<<<<
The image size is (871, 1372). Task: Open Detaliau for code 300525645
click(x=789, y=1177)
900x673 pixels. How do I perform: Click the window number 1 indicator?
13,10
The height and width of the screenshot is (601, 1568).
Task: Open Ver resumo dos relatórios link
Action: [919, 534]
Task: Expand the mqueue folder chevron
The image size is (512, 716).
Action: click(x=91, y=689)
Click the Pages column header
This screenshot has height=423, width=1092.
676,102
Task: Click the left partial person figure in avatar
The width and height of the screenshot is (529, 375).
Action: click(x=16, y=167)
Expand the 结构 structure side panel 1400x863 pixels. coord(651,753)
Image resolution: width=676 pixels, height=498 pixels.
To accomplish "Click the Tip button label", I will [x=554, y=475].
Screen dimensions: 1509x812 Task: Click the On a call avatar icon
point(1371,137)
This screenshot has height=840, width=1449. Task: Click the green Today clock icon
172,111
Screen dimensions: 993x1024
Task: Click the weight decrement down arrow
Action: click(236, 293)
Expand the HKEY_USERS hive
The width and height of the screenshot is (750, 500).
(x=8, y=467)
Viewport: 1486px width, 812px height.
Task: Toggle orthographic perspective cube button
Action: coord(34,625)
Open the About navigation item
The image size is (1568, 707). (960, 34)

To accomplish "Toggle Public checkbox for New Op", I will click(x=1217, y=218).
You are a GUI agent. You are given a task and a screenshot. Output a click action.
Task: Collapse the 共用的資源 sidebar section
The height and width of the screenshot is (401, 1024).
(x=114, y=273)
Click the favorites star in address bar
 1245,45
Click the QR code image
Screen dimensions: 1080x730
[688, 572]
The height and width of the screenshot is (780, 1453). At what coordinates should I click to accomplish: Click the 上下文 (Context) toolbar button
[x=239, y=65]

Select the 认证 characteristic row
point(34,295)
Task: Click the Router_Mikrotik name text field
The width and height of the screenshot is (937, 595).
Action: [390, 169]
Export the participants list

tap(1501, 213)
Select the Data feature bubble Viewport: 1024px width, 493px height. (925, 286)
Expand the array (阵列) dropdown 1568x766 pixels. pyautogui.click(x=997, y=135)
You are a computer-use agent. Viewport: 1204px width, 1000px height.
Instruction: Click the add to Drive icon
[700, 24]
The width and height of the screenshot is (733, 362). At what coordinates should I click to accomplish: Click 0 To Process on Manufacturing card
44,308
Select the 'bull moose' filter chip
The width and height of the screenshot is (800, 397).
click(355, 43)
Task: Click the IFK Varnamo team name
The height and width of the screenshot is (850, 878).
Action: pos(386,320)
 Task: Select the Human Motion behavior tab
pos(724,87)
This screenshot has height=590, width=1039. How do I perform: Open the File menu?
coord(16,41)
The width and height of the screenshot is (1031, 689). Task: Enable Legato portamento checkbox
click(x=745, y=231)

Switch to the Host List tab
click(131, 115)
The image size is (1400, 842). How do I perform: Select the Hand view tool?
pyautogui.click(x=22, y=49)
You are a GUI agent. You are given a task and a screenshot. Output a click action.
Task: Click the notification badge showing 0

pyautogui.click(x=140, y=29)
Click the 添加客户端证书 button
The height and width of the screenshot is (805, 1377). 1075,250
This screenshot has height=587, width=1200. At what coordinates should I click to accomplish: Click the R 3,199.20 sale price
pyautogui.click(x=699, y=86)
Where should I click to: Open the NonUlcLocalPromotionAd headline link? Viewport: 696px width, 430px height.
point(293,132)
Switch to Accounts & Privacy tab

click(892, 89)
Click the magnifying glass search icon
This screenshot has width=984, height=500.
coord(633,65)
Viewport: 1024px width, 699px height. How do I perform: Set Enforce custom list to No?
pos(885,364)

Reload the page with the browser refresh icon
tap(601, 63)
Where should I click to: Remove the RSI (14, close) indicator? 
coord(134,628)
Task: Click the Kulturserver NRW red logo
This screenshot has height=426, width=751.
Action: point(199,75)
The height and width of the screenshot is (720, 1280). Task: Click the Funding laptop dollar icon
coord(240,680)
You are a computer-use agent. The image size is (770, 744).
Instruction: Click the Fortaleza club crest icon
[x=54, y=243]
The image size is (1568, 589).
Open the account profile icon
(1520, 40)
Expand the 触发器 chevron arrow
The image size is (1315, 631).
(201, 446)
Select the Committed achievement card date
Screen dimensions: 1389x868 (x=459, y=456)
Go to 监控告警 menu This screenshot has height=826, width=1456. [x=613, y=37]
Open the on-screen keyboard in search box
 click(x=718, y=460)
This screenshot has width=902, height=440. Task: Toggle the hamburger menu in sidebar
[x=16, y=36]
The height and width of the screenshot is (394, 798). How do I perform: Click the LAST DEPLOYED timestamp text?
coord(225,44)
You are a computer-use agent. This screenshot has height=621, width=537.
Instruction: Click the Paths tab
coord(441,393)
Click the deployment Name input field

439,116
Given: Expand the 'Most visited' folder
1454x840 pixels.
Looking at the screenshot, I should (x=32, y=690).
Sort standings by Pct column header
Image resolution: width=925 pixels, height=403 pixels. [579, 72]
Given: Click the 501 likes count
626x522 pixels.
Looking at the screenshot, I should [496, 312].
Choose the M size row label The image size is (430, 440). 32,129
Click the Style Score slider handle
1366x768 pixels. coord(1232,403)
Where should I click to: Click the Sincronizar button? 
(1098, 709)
>>>>
STATED TASK: Copy everything from the start of the rows down to the line containing "Action: click(x=91, y=689)", with "chevron" replaced by "arrow" and nothing else changed.

ANSWER TO THE EXERCISE:
The image size is (871, 1372). Task: Open Detaliau for code 300525645
click(x=789, y=1177)
900x673 pixels. How do I perform: Click the window number 1 indicator?
13,10
The height and width of the screenshot is (601, 1568).
Task: Open Ver resumo dos relatórios link
Action: [919, 534]
Task: Expand the mqueue folder arrow
The image size is (512, 716).
Action: click(x=91, y=689)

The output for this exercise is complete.